Work order:
An exact copy is required of the lines running from the one that contains "Home (25, 66)" to the end of the material, both ends included, with pictures omitted.

Data excerpts:
__________

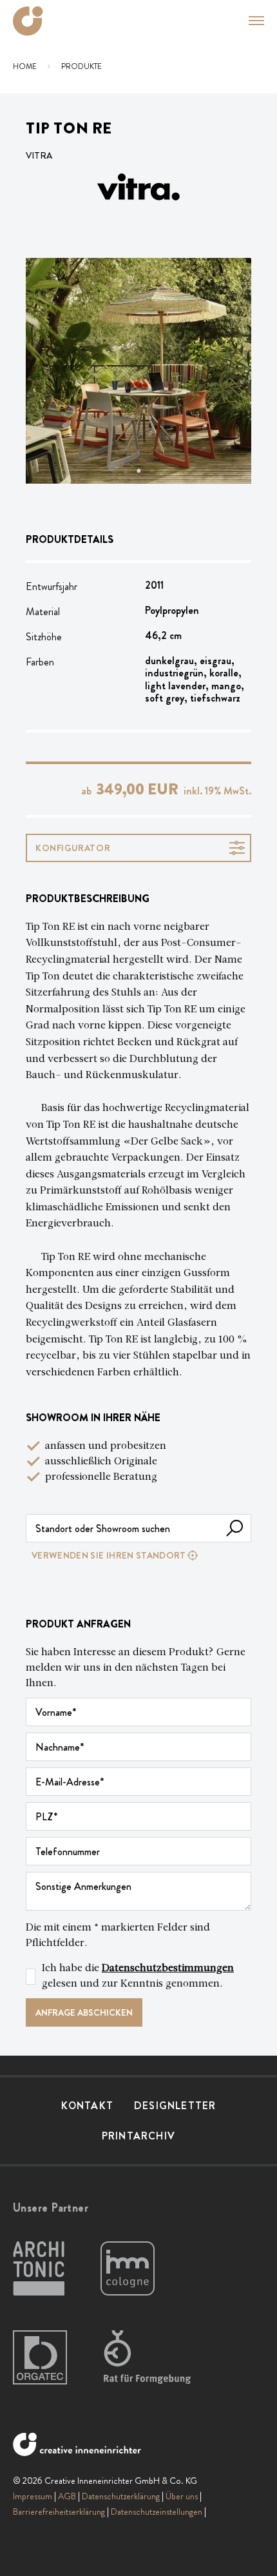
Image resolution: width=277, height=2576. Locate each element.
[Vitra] (138, 187)
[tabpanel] (138, 371)
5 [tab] (164, 470)
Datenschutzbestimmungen (168, 1968)
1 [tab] (112, 470)
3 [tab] (138, 470)
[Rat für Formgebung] (149, 2358)
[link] (138, 1555)
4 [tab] (151, 470)
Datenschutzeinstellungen (156, 2511)
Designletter (175, 2105)
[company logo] (28, 21)
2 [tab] (125, 470)
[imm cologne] (127, 2269)
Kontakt (87, 2105)
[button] (248, 20)
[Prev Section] (51, 371)
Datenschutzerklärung (121, 2496)
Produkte (81, 66)
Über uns (182, 2496)
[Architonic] (38, 2269)
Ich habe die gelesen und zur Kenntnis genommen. (138, 1976)
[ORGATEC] (40, 2358)
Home (25, 66)
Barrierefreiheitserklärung (59, 2511)
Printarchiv (138, 2136)
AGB (67, 2496)
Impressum (32, 2496)
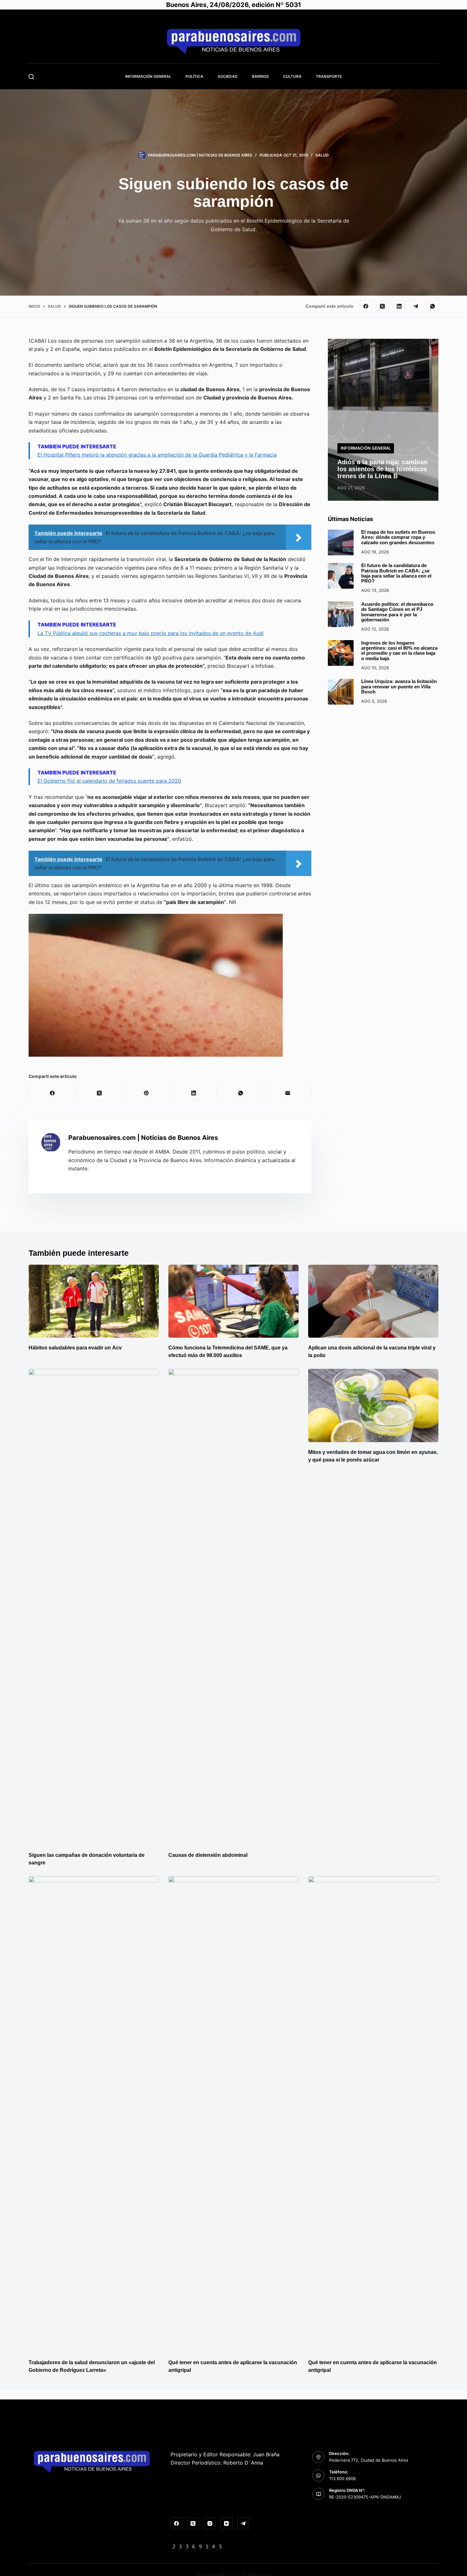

__________

Expected output:
Home (25, 66)
Barrierefreiheitserklärung (59, 2511)
Printarchiv (138, 2136)
AGB (67, 2496)
Impressum (32, 2496)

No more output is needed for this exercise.